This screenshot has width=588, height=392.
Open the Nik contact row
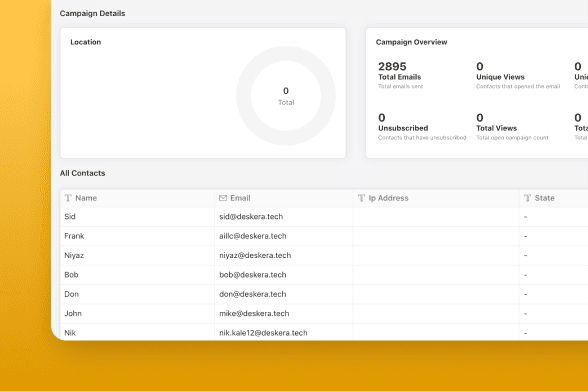[324, 332]
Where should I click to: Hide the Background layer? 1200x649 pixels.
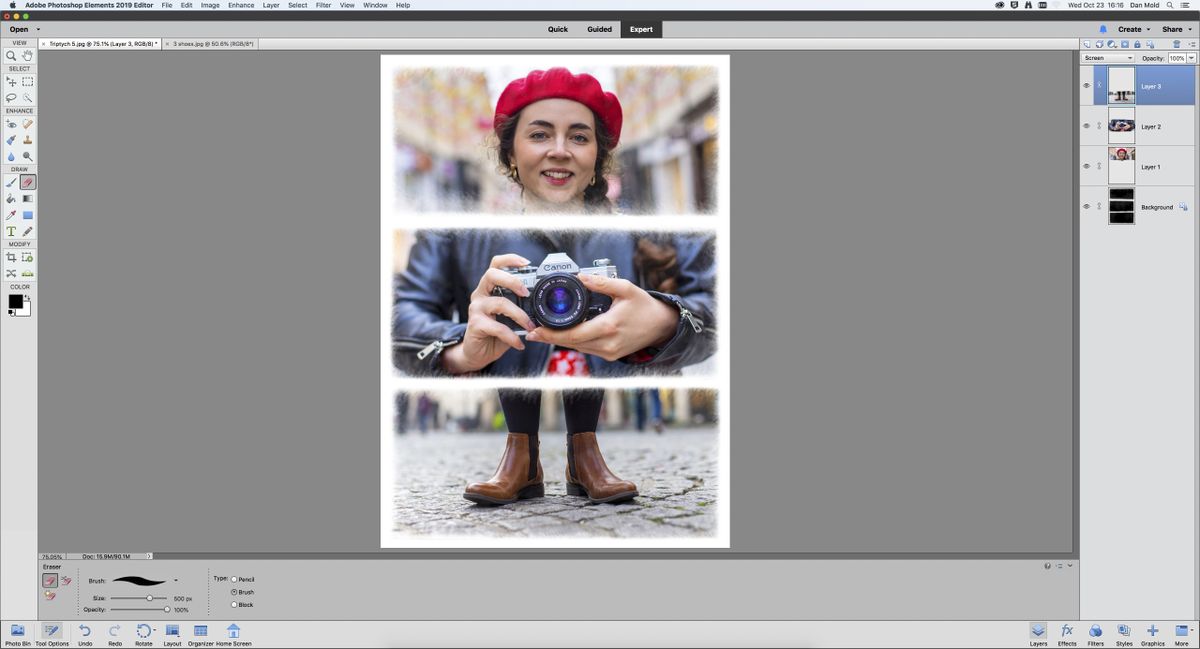(x=1086, y=207)
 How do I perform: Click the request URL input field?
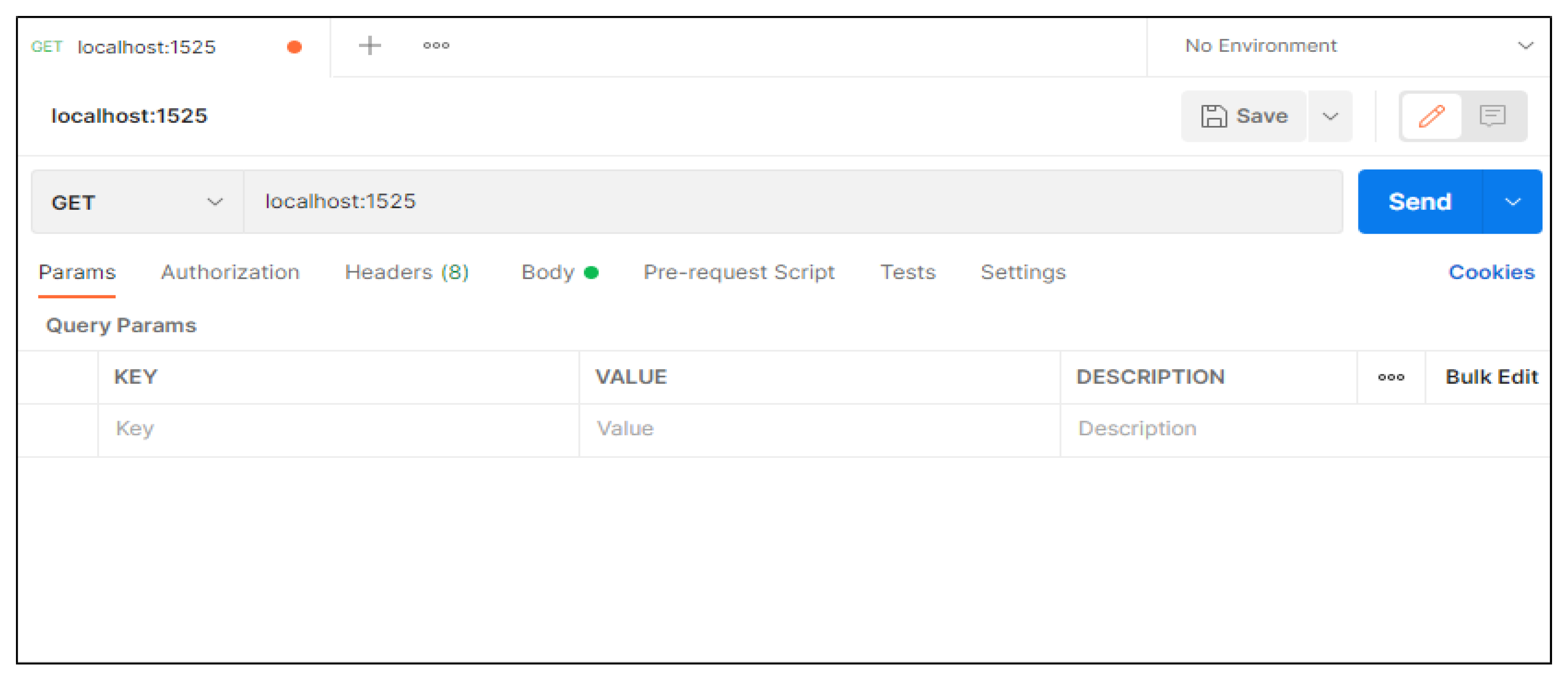791,202
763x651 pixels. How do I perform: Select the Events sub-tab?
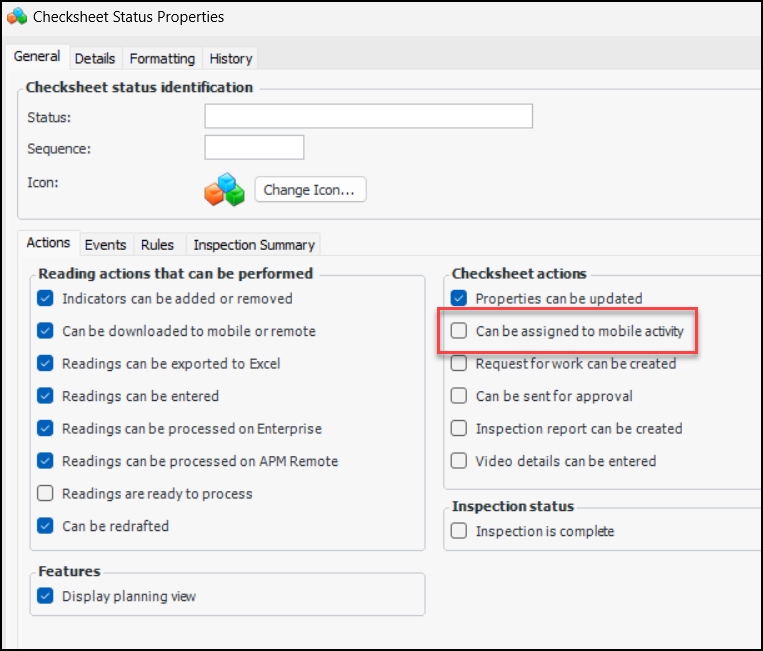[105, 244]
###
= Exercise goal =
With the pictures removed, print the entries above exactly.

= Result of this task =
This screenshot has width=588, height=392.
Open the Nik contact row
[324, 332]
Where should I click to: Hide the Background layer? 1200x649 pixels.
(x=1086, y=207)
 How do I perform: Click the request URL input field?
791,202
763x651 pixels. How do I perform: Select the Events sub-tab?
[105, 244]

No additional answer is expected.